2025 roguelike video game

Lonestar is a 2025 roguelike video game. Players control a spaceship through a series of turn-based simulated battles, manipulating and powering pieces of weapons and other equipment on their ship to outmatch enemy ships. It was developed as the first game of indie studio Math Tide and published by Thermite Games. It released in early access in January 2024 and fully in April 2025. Reviewers were generally positive on the gameplay, while noting issues with the game's story and presentation.

== Gameplay ==

A battle in Lonestar. Each horizontal lane has an enemy power number, the player has energy resources along the bottom of the interface and a ship with equipment on the left.

Lonestar is a roguelike where the player controls a ship and fights a series of battles against enemy ships. In battle, ships are viewed on a top-down 2D grid a consisting of multiple lanes. The game is played in rounds where the power of the player and enemy ship is compared in each lane, and the ship with less power takes damage. To generate this power, each round the player is given energy resources: each energy resource has a color and a numerical value. The player's ship is equipped with weapons and other equipment that the player can freely place in the grid; equipment has color-coded slots, and players must assign energy of corresponding colors to activate equipment.

Between battles, the player is given the opportunity to acquire new equipment and upgrades for their ship. A run through the game consists of twelve battles divided between three stages, each consisting of three normal enemies and a boss.

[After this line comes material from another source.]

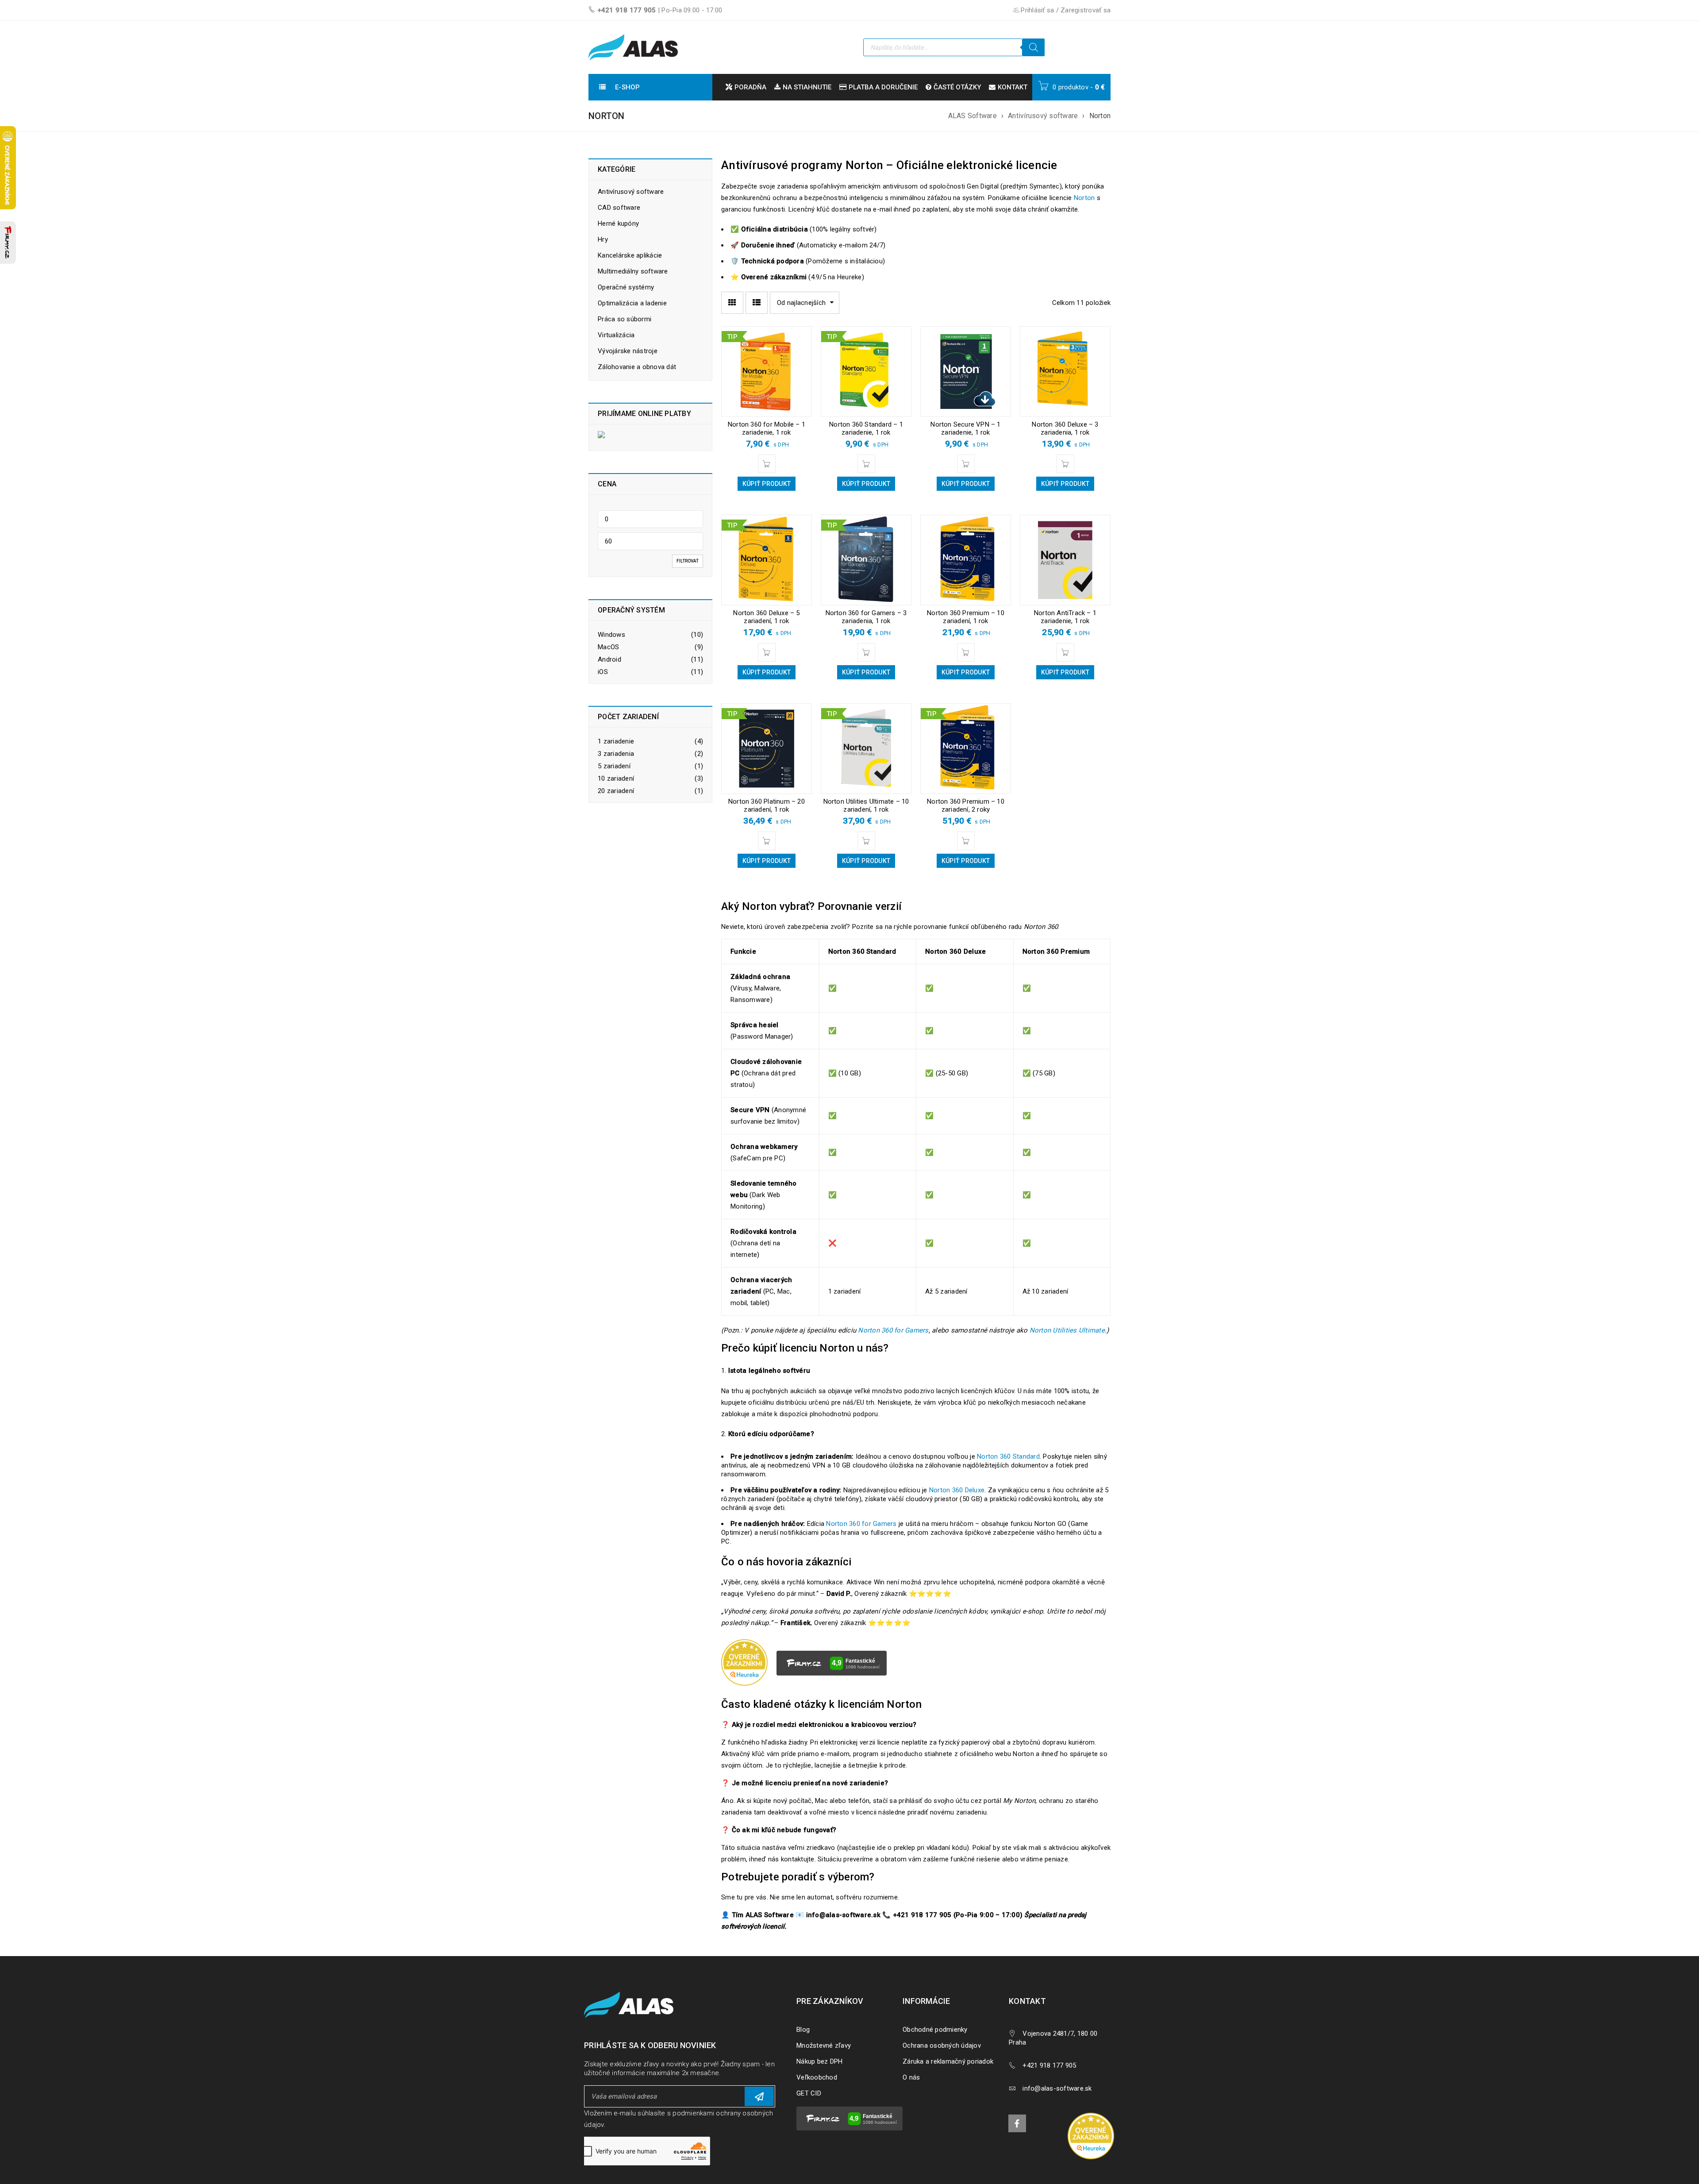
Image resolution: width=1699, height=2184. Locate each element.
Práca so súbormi (624, 319)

== Development and release ==
Lonestar was developed as the first game of Math Tide, a two-person indie studio, and published by Thermite Games. It was released in early access on 18 January 2024, after three years of development. It was fully released on 3 April 2025 for macOS, Windows, and Nintendo Switch.

== Reception ==
Reviewers generally praised Lonestars gameplay. In a positive review for PC Gamer, Jon Bailes cited "sticky choices and devilish turns". Robin Bea of Inverse described the game as engaging, commenting that the enemies felt unique and that interacting with each enemy's individual traits felt important. PCGamesNs Jamie Hore remarked positively on the variety of content, including ships and pilots, available. Journalist Jason Bennett of the Northwest Arkansas Democrat Gazette described the battles as thrilling and puzzle-like. Chinese publication 3DMGame was less positive, perceiving the game to rely too heavily on randomness as a game design element, and cited what they saw as a discrepancy between the specific solutions demanded by bosses and the randomness of actually acquiring equipment to accomplish that.

Bailes criticized the presentation, describing it as "all a bit dry and short on personality" and the verbiage used in the English translation. 4Gamers Tsugumo Kaiten described the story as thin.

Lonestar drew comparisons to Cobalt Core (2023) and FTL: Faster Than Light (2012) as similar ship-combat roguelikes.